Koreans Advised to "Avoid Vista" for Now
An anonymous reader writes "The Chosonilbo reports that several government ministries in South Korea are advising users not to install Windows Vista, at least until popular online services can be made compatible. The problem is that ActiveX is pervasive in the Korean webspace, employed by everyone from web games to online banking. Upgrading to Vista is expected to render many of these services unusable. Portions of the popular "Hangul" word processor, a major competitor to Office in that country, are also not functioning under Vista. The Ministry of Information is planning to publish compatibility information for popular websites, and urging users to carefully research the implications of upgrading."
Short version: they use Active-X because of US export policy.
Long version: Before Clinton allowed export of strong encryption, web browsers outside US only supported 40-bit encryption. So instead of using ssl with 40-bit keys, the Korean government adopted something called SEED, a homegrown algorithm with support for longer keys. So all the online banking stuff was done with it. This was around when IE was taking over the browser market, so banks used Active X to implement SEED. People liked it because it allowed them very nice and frequently updated widgets, and most people were running windows anyway.
Fast forward 10 years, the whole country is dependent on Active-X and therefore MS, with *zero* support for alternatives. As everyone is using IE, most web sites (including Korean Government sites) are designed only for IE+Acitve-X. All banking, shopping, stock trading, is done through Active-X, with no alternatives. This discourages people from using anything but Windows, perpetuating the monopoly. Korea is the only country where the stock market and most financial system shutdown because of the MS-SQL slammer worm (back in Jan '05). With help from rampant software piracy, MS is *the* dominant player in *all* software markets, and Korea's culture of homogeneity has simply perpetuated the monopoly.

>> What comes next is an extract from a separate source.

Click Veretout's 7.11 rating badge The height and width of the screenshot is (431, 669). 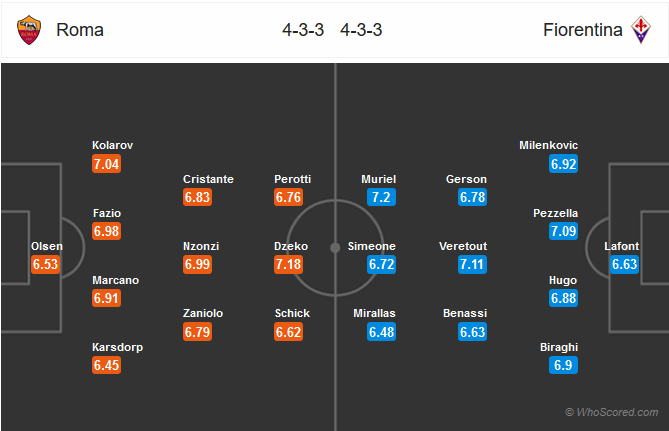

I'm hoping people learned their lesson and will shift to more standards compliance and alternative implementations, but somehow I don't think so. In fact, the Korean Government will demand MS "fix" "their" problem, as obviously it is MS's fault for breaking "the Internet".
In Soviet Russia, articles before post read *you*!
Uhhh... you really cannot offload security to a client. Trust me. I work for a fortune 500 with more than 150,000 employees. We have converted most of our apps to be web apps. All security was brought to the server side because we had so many issues with clients systems. Any one that offloads security to a client is a dolt IMO. It will come back to bite you big time. :-)
General, you are listening to a machine! Do the world a favor and don't act like one.